Head spinning?  Welcome to life in Moscow.  Some of us here remember that while a few homos, liberals, feminists, and misguided evangelicals took issue with him, the controversy over Southern Slavery As It Was, no out of print and re-tooled as Black and Tan, was actually very good to Wilson.  He suffered only the fools who dared criticize him; what actually happened, as he himself knows to be true, is that in hitching his dwarf star to the impending cultural supernova of neo-Confederate Presbyterianism, he enlarged his stature in areas — particularly, the Anglo-Celt homeland of the American South — where he was largely unknown.  That he was and continues to be foolish is undeniable.  What is deniable is he actually suffered any repercussions at all, or at least none greater than the warmth with which he was received in those patriarchal, neo-Confederate, Scottish Presbyterian, racialist quiverfull homes in which he had not previously been received.

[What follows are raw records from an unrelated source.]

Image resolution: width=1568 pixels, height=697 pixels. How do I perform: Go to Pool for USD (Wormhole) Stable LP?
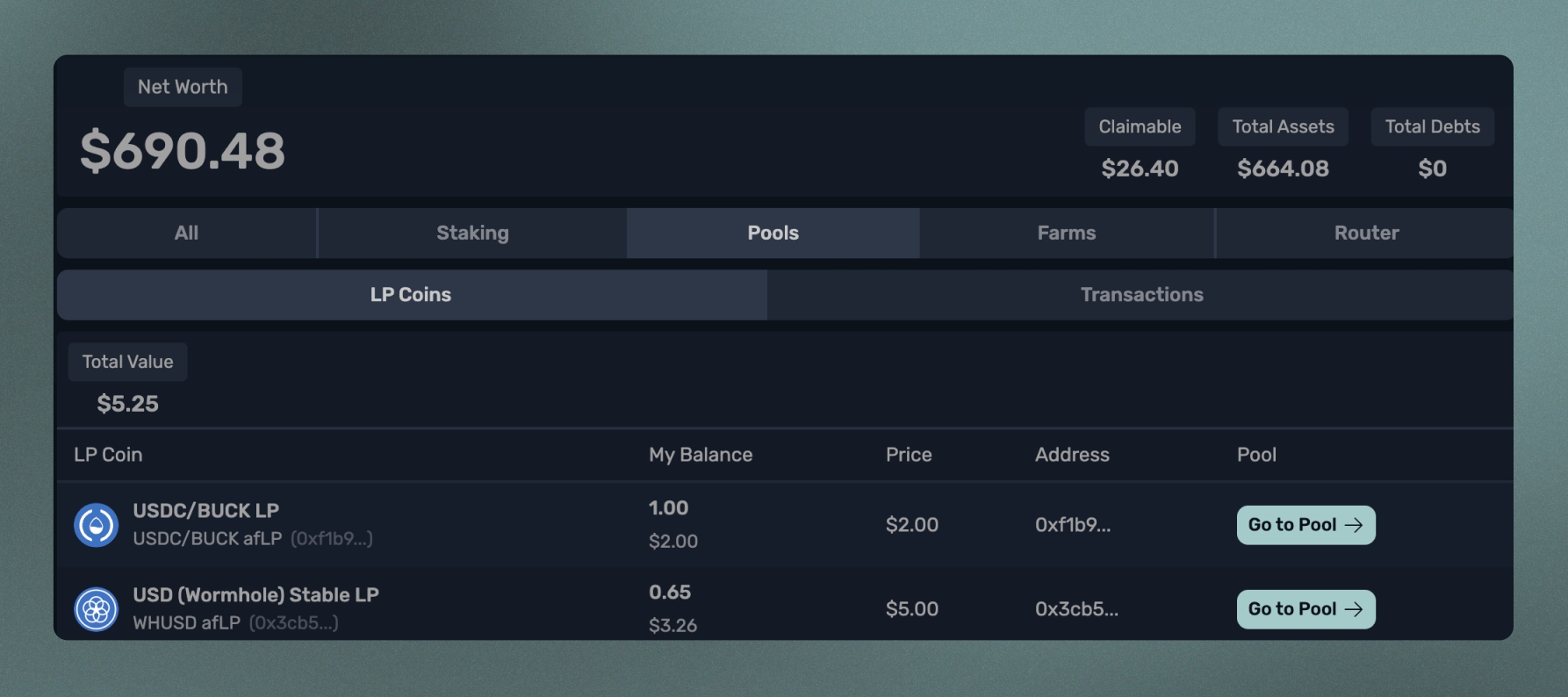click(x=1305, y=609)

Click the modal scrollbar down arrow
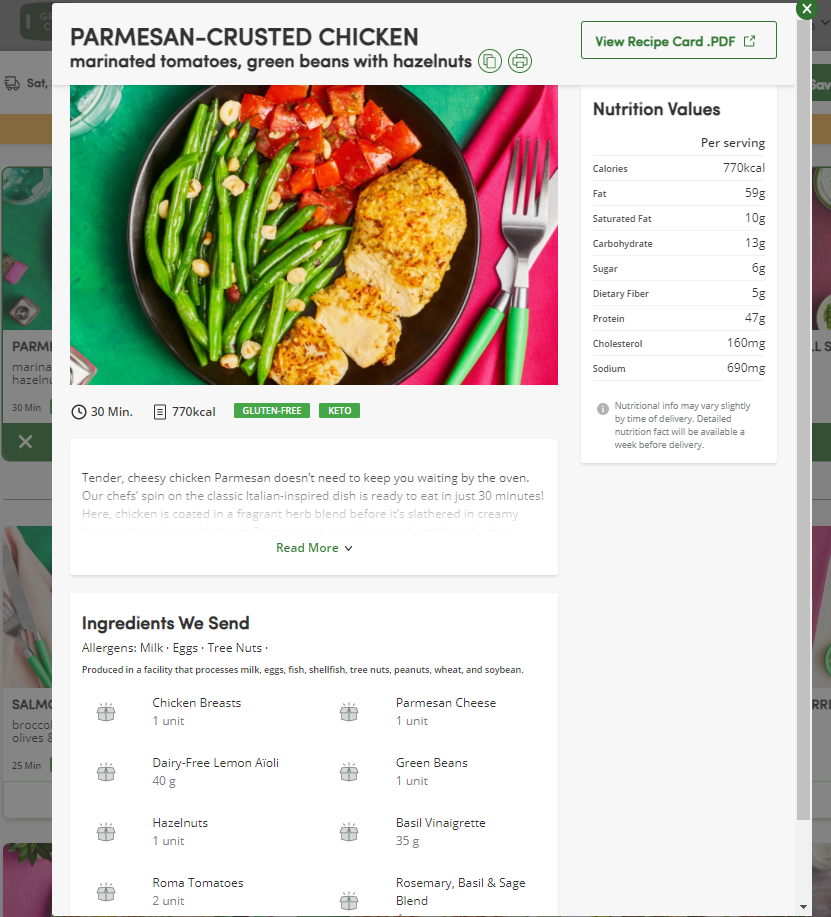pyautogui.click(x=804, y=907)
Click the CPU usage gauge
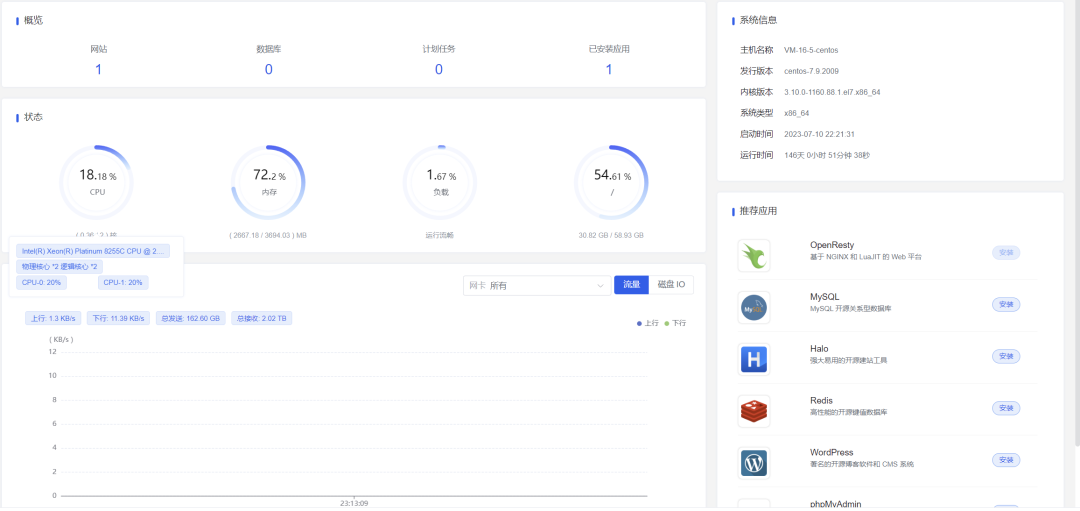 (96, 182)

It’s been a comfy, lucrative fit that has catapulted Wilson to unwarranted prestige in some circles and shamefully heroic adulation in others.  He caught, as it were, the biscuit-and-gravy train of simmering secessionism and Confederate heritage, and he’s riding it still.
Wilson wasn’t looking to debase himself by proclaiming truth so that God would be glorified in his eventual prosperity.

He was looking to proclaim debasement so that he would be made prosperous in circles that didn’t know him beforehand.  If it took a little stink, a little filth, a little toxin insouciantly tossed off to libs, homos, and feminists, well . . . it was a fragrant aroma to the Sothren who embraced him.  To pretend that it was a fragrant offering on any kind of altar to the Lord Jesus ought to recall in him and in his supporters nothing more than the mossy, sour stench of filth on his shiny new Confederate boots.